There are really too many variables involved to say with certainty what a scar will look like after x number of years. As a rule, scars are pretty vascular in the short term - up to a year or three. They generally fade and flatten out over time, becoming less noticeable, but if they are in an area of tension they can stretch since they are less elastic than normal skin.
The style of wound closure can influence the final look of a scar. Sutures can be of the dissolving or non-dissolving type; in general the nondissolving type is stronger and smoother for a given diameter, so a thinner suture can be used with less inflammatory response to the presence of the suture. If nonabsorbable sutures, or staples for that matter, are left in for an extended period, you get that classic cartoon crosshatched scar effect from reaction at the spots where the suture enters the skin. Absorbable suture is placed below the surface and doesn’t give you that crosshatched look.
Infected wounds don’t heal as quickly or prettily as clean wounds. Lacerations (crushing/tearing) don’t look as pretty as incisions (cutting). Nutritional status and overall health of the patient plays a role. Some ethnic groups are more likely to form keloids than others. Some people just have PPP (“piss poor protoplasm”, a term of art) and can’t heal for shit. Mature scars can end up with more pigment, less pigment, or the same amount of pigment as the surrounding skin.
Lacerations seen in the ED are usually handled by the ED physicians unless they feel that there is some extenuating circumstance. A plastic surgeon may get paged on a case-by-case basis: more likely if the patient is a child, or female, or if the laceration crosses the ear or margin of the lip or eyelid. Contaminated wounds may just get pulled together with butterfly tapes or a few widely placed sutures to allow for drainage.

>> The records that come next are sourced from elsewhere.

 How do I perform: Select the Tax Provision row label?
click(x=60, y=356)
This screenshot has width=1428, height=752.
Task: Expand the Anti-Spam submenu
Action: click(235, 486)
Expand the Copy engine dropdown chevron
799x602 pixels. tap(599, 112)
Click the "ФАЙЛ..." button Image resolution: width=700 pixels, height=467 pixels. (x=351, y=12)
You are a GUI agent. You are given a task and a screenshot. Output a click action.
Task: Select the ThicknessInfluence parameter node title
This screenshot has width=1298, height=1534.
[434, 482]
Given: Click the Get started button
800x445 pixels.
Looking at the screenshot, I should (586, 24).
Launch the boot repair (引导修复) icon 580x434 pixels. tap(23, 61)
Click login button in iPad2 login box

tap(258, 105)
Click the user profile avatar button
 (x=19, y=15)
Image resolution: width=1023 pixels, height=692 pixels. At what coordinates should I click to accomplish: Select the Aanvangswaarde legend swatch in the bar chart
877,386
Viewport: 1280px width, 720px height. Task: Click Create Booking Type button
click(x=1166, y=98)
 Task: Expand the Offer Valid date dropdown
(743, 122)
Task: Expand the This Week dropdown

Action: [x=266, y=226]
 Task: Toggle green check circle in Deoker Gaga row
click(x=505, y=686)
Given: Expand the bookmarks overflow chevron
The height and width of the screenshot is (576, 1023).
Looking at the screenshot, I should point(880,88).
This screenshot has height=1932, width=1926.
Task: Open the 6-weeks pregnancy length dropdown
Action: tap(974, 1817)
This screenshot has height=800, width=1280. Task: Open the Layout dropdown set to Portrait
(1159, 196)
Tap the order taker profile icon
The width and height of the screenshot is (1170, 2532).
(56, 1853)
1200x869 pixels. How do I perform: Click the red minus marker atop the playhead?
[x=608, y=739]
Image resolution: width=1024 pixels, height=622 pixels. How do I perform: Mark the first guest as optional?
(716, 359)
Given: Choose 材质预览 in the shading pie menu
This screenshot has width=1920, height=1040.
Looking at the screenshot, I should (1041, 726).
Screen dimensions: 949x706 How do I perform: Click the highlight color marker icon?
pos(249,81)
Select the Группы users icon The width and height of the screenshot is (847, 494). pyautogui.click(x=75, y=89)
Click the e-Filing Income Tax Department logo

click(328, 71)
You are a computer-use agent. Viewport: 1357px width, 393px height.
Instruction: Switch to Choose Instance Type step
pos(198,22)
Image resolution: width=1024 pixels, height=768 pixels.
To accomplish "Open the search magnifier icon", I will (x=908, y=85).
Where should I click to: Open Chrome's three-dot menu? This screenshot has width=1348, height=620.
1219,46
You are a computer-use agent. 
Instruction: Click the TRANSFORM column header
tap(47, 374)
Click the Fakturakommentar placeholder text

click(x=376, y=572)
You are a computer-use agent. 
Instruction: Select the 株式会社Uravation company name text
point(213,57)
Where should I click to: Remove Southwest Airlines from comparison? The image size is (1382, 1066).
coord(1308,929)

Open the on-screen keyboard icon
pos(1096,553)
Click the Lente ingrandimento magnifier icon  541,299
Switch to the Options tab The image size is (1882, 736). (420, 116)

Let’s take as an example a scar on my wife’s cheek/chin from the removal of a skin cancer. She had a MOHS procedure, so a fairly good sized chunk of skin was removed, with the final wound getting shaped into a pointy ellipse. A dermatologist did the wound closure by raising skin flaps at the edges and closing the wound under some moderate tension with an absorbable, buried suture. The upper and lower parts of the wound healed quickly, but she got a small stitch abscess at the site of the suture knot, where the tension was at maximum. That part of the wound healed with a broadened scar that remained pink and raised for more than a year after the rest of the scar had faded. Now (4yrs later) the whole scar is flat and pale, but still wider in the middle. I think that a plastic surgeon would have taken more time to shape the wound, maybe doing a z-plasty to change the orientation and reduce tension. A fine nonabsorbable suture, removed as soon as possible, would have helped too. She could have had treatment with silicone pads to promote flattening of the scar afterward.
So, in the final analysis: you might be able to look at a scar and say that it was pretty new (<5 years, say) because it is still kinda raised and vascular (pink or purplish, blanches to finger pressure) or old (>2 years, say) because it is flat and ‘pale’. Note that there is a lot of overlap there. I wouldn’t be able to say whether a mature scar is 10 or 15 or 20 years old.